**Task goal**
Copy all lines in the data that contain the string "agent".

**Material to process**
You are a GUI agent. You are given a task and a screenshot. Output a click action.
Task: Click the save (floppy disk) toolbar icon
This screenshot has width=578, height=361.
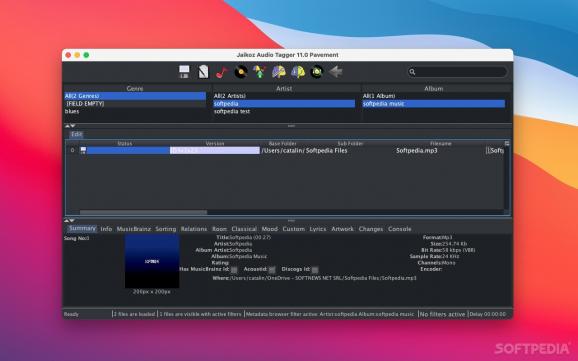click(x=184, y=72)
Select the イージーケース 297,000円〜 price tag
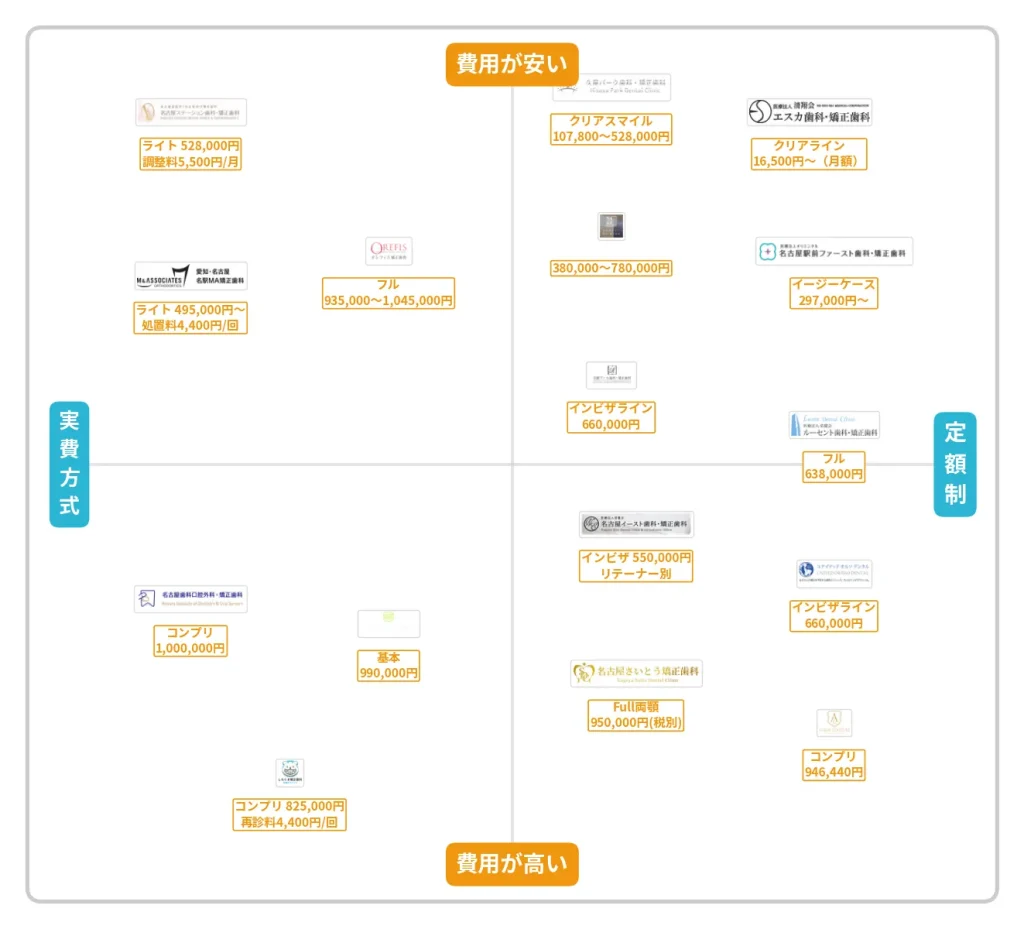The image size is (1024, 929). (x=834, y=293)
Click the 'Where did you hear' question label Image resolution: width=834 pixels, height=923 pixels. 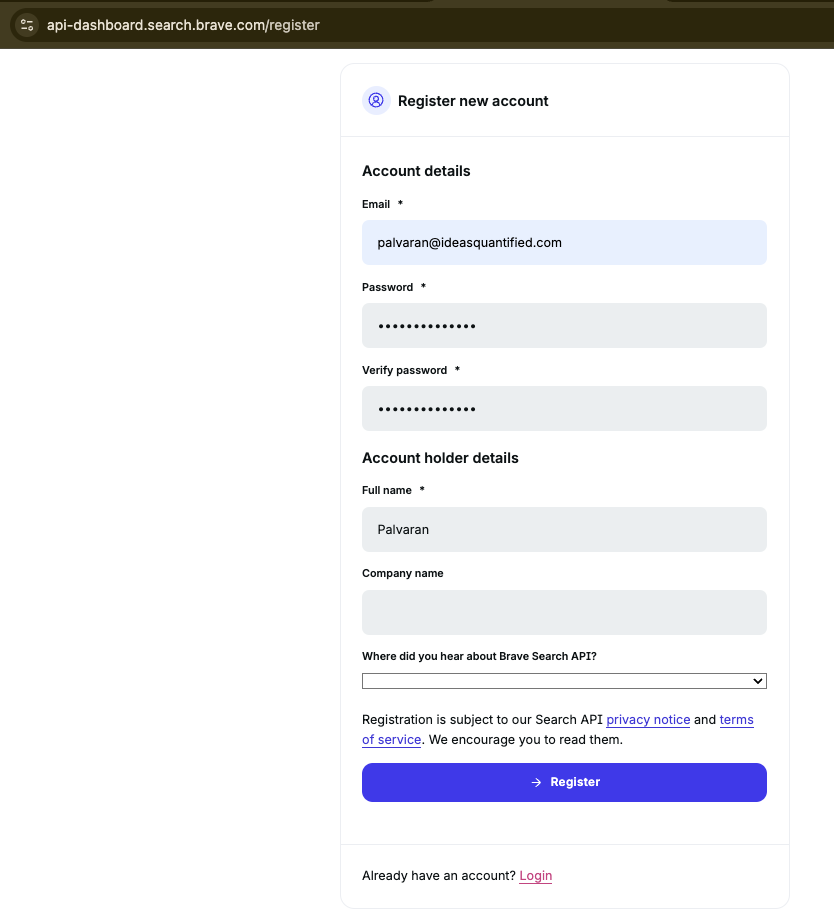479,656
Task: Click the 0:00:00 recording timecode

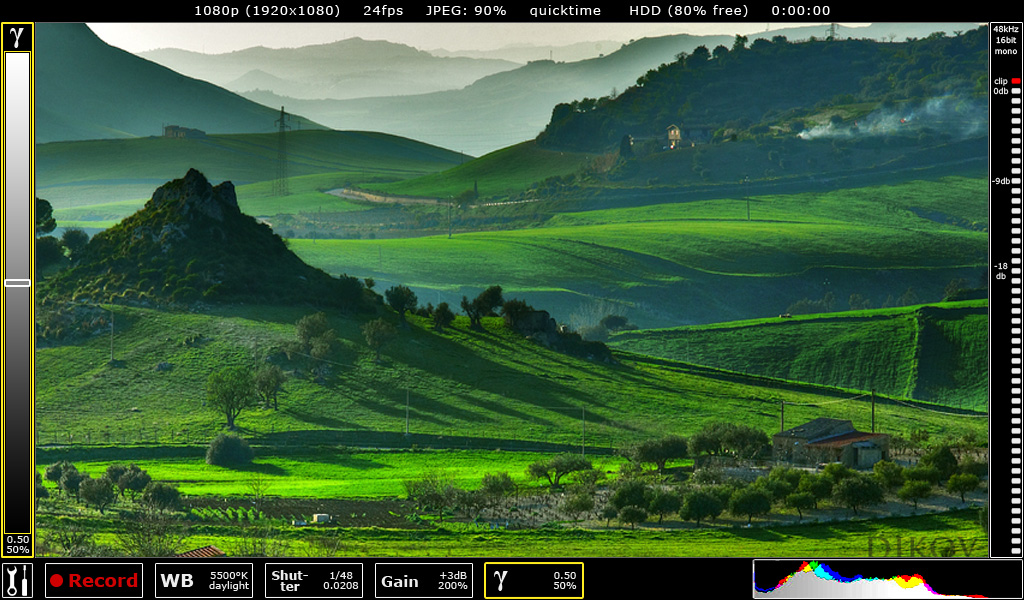Action: point(800,11)
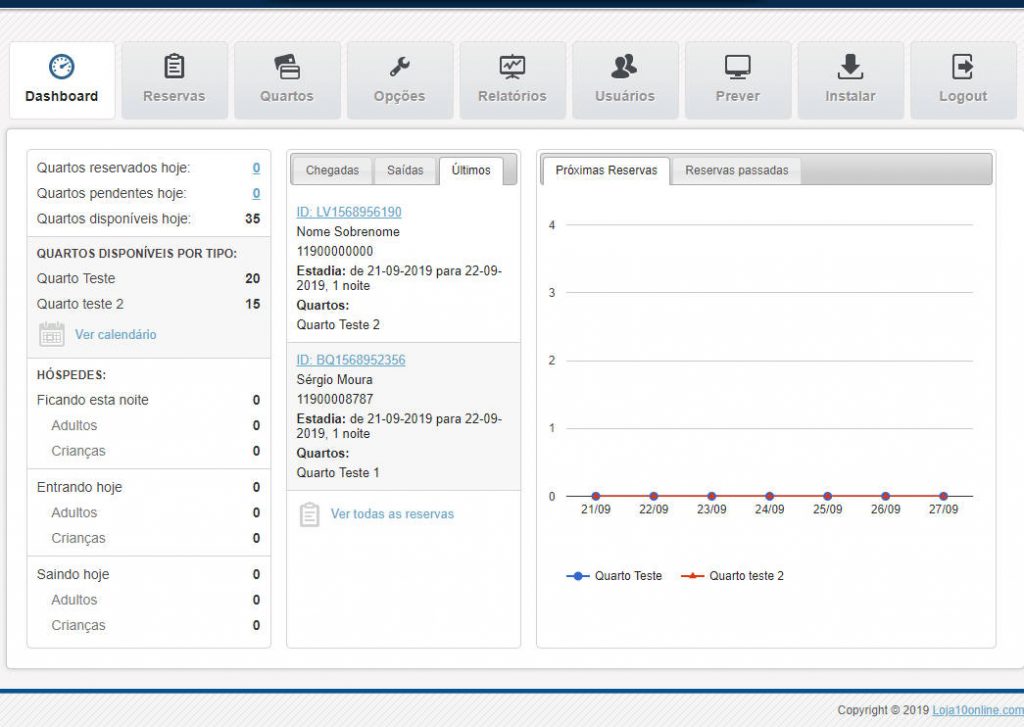Open reservation ID BQ1568952356

tap(351, 360)
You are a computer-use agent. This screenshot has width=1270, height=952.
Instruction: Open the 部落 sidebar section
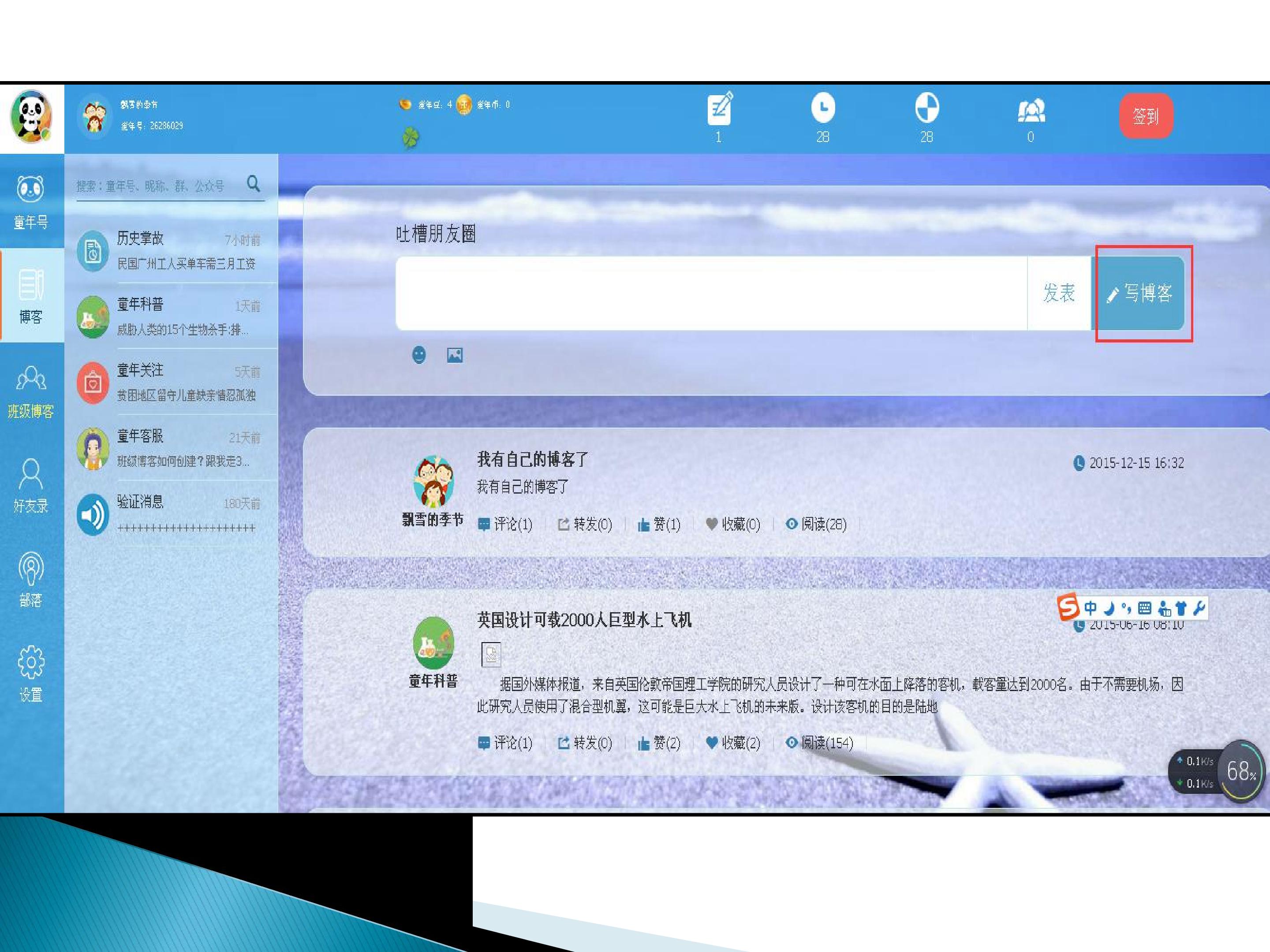coord(31,580)
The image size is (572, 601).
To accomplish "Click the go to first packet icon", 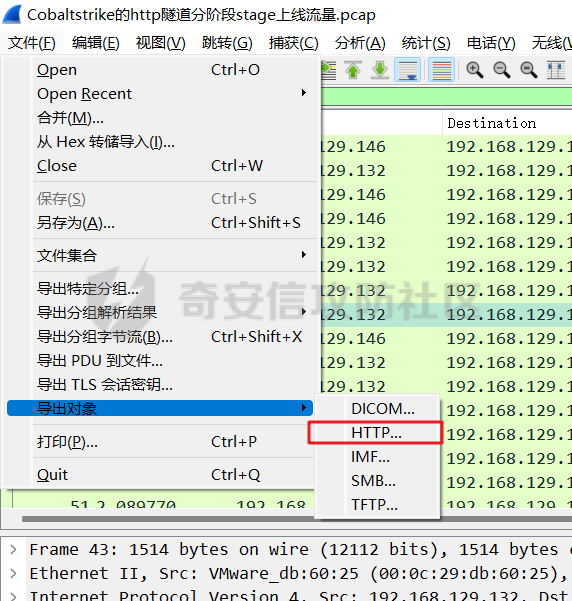I will click(353, 70).
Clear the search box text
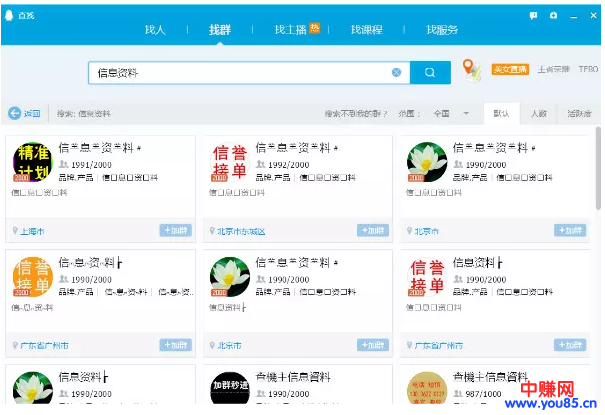 (396, 72)
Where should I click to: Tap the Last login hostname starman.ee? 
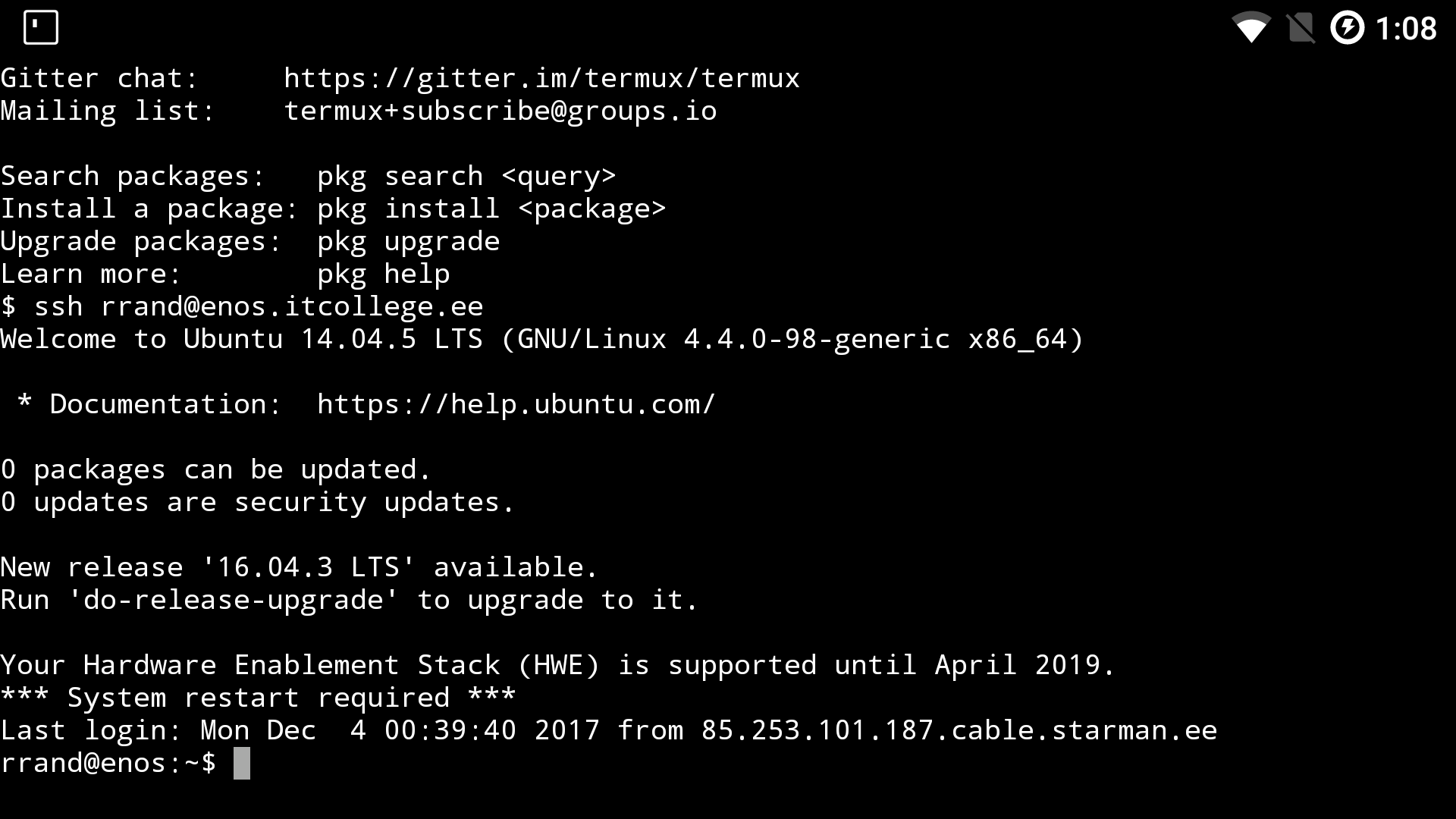pyautogui.click(x=959, y=730)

**Exercise solution**
You are a GUI agent. You are given a task and a screenshot. Output a click action.
You are a computer-use agent. This screenshot has width=1270, height=952.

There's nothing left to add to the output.